It is well known that the microstructural and related mechanical property changes for binary alloy systems can be influenced by temperature treatment. This is especially true in cases in which the composition sought to be affected displays a miscibility gap over some range of composition distribution. For purposes of this invention, the miscibility gap of a given binary alloy is that region where, for a given temperature and composition, the two components are not fully miscible with each other. Moreover, in the miscibility gap, each component exists in a stable form. That is to say, a two-phase field exists.
It is well documented in the literature that several platinum-based binary alloy systems have confirmed miscibility gaps. Some examples of these binary alloy systems include: Au--Pt, Pd--Pt, Pt--Ir, and Pt--Rh. It is also well documented in the literature that the mechanical properties for these alloy systems are dependent upon the method by which the alloys are worked. For example, cold-work, strain hardening results in increased tensile strength but reduced ductility, and short term heat treatment results in increased ductility but reduced tensile strength.

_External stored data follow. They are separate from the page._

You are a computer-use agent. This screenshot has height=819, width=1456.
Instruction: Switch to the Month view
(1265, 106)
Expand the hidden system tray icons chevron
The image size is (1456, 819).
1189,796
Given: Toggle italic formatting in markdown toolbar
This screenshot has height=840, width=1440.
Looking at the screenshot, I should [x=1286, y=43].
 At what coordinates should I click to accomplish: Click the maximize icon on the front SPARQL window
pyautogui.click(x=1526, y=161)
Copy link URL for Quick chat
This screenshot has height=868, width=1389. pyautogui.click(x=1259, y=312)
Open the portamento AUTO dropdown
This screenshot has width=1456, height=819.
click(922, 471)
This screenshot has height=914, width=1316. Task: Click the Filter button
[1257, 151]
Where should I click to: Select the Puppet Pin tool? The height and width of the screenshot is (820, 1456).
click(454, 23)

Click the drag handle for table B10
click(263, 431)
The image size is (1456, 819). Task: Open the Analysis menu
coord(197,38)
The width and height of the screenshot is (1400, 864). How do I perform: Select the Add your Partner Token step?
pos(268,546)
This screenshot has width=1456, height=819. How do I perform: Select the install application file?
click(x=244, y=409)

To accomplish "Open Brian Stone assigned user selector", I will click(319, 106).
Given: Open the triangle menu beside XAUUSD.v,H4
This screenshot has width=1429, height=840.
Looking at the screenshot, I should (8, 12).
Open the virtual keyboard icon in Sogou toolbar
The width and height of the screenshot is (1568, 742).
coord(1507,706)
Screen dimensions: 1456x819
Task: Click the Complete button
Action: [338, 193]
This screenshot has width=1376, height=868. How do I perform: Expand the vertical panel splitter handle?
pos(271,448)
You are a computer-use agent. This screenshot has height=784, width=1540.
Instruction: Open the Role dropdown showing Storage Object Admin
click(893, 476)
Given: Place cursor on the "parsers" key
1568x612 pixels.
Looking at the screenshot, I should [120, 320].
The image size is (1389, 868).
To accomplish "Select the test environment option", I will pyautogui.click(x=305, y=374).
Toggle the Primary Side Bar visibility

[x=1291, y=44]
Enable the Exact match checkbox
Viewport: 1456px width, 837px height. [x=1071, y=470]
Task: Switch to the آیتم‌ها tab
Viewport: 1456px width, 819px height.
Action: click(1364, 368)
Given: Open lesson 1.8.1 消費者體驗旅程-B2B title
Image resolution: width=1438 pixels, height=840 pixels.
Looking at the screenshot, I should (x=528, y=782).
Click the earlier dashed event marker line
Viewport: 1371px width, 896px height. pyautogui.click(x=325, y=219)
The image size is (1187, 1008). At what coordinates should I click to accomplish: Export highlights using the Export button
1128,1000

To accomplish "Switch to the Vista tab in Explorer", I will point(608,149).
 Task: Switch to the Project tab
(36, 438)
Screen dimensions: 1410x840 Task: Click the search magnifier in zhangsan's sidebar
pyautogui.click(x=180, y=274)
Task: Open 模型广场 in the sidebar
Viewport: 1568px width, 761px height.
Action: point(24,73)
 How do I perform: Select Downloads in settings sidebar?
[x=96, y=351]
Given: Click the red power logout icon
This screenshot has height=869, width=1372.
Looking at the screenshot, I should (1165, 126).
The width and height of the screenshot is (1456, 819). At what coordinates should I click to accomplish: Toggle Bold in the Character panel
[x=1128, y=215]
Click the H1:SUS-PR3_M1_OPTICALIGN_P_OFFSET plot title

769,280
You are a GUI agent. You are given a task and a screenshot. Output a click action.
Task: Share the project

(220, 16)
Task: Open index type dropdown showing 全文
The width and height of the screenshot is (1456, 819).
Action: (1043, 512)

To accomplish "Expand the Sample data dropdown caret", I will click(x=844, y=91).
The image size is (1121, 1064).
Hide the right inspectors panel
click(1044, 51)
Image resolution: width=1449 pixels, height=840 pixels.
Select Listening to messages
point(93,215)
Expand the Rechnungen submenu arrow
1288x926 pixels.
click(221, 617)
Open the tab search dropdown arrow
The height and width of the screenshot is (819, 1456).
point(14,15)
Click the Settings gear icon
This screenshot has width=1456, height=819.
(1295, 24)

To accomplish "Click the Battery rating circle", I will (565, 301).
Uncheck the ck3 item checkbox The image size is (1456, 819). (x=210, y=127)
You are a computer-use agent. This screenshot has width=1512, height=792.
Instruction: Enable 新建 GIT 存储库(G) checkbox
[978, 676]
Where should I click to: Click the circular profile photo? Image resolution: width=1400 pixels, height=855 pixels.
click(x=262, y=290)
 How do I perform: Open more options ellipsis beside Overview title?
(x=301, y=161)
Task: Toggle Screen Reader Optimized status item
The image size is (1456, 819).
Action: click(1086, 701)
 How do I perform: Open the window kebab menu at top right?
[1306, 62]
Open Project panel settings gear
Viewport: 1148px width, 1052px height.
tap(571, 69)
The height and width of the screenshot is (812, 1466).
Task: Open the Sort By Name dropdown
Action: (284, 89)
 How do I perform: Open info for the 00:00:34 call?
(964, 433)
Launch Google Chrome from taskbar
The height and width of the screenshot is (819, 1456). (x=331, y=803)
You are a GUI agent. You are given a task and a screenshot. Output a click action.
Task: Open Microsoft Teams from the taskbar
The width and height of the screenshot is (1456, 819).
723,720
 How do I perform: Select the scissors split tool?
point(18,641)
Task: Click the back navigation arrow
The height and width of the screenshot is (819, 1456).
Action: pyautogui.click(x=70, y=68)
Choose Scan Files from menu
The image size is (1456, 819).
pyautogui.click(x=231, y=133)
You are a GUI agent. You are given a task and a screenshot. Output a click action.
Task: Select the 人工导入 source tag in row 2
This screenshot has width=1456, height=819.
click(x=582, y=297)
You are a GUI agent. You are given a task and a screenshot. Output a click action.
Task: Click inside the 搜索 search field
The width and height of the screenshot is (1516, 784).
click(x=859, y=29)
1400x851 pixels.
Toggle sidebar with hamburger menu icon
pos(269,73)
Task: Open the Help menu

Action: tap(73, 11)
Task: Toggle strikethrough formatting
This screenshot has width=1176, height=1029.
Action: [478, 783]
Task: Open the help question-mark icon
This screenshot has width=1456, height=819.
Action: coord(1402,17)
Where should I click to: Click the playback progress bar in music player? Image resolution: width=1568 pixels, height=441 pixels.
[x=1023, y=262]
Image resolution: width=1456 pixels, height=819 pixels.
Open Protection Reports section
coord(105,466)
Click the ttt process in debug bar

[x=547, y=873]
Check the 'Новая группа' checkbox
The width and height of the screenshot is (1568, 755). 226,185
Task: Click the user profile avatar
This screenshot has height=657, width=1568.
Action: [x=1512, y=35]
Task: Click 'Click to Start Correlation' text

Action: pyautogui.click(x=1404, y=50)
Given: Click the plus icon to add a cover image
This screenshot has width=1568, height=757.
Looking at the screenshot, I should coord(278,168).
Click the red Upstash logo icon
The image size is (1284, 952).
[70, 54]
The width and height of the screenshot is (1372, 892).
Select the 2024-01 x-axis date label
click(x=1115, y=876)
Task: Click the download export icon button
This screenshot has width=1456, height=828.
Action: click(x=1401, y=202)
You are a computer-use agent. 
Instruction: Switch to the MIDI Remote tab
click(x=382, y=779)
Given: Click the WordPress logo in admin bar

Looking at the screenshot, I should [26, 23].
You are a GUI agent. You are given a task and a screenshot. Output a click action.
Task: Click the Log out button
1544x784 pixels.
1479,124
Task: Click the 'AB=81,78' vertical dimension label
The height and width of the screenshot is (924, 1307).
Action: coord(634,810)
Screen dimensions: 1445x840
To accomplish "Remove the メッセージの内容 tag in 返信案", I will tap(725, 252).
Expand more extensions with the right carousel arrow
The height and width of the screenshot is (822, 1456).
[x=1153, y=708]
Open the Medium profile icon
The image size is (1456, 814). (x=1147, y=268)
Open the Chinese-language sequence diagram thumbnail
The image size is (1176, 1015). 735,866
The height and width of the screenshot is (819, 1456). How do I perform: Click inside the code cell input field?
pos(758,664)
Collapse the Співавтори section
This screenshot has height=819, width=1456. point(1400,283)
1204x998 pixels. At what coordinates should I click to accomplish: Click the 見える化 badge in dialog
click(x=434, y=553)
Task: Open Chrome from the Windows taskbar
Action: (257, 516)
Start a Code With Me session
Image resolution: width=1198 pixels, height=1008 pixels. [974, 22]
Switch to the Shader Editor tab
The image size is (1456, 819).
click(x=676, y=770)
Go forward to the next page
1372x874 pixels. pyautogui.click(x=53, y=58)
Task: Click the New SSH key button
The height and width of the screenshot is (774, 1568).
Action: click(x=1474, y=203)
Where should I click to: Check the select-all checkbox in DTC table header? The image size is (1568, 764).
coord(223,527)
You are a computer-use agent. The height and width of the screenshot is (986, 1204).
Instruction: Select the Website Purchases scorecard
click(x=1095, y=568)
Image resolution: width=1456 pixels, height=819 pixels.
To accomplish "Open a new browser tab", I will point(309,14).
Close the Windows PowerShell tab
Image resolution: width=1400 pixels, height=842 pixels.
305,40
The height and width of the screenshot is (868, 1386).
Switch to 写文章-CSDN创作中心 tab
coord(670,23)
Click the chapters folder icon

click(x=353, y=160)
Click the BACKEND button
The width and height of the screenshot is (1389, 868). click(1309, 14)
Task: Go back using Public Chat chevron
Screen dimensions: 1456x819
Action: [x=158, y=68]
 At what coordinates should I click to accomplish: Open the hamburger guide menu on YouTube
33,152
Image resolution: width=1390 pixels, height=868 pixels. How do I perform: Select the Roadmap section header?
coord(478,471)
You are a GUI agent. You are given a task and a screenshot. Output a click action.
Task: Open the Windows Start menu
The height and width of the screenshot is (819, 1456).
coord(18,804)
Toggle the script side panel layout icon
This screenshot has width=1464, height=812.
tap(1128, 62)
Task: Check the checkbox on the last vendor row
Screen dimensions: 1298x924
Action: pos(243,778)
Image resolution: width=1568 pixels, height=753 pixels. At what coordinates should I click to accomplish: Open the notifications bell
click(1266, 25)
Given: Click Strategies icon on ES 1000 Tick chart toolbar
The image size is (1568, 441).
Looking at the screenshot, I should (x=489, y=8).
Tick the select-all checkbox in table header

An example of a process combining several process steps is disclosed in U.S. Pat. No. 5,084,108 to Kretchmer. This patent discloses a method for forming compression spring gemstone mountings wherein a heat-treatable metal is annealed and heat treated to increase the yield strength. The method disclosed, however, results in an increase to Vickers hardness (specified as an increase in both strength and elastic behavior) and a corresponding reduction in ductility (plastic behavior).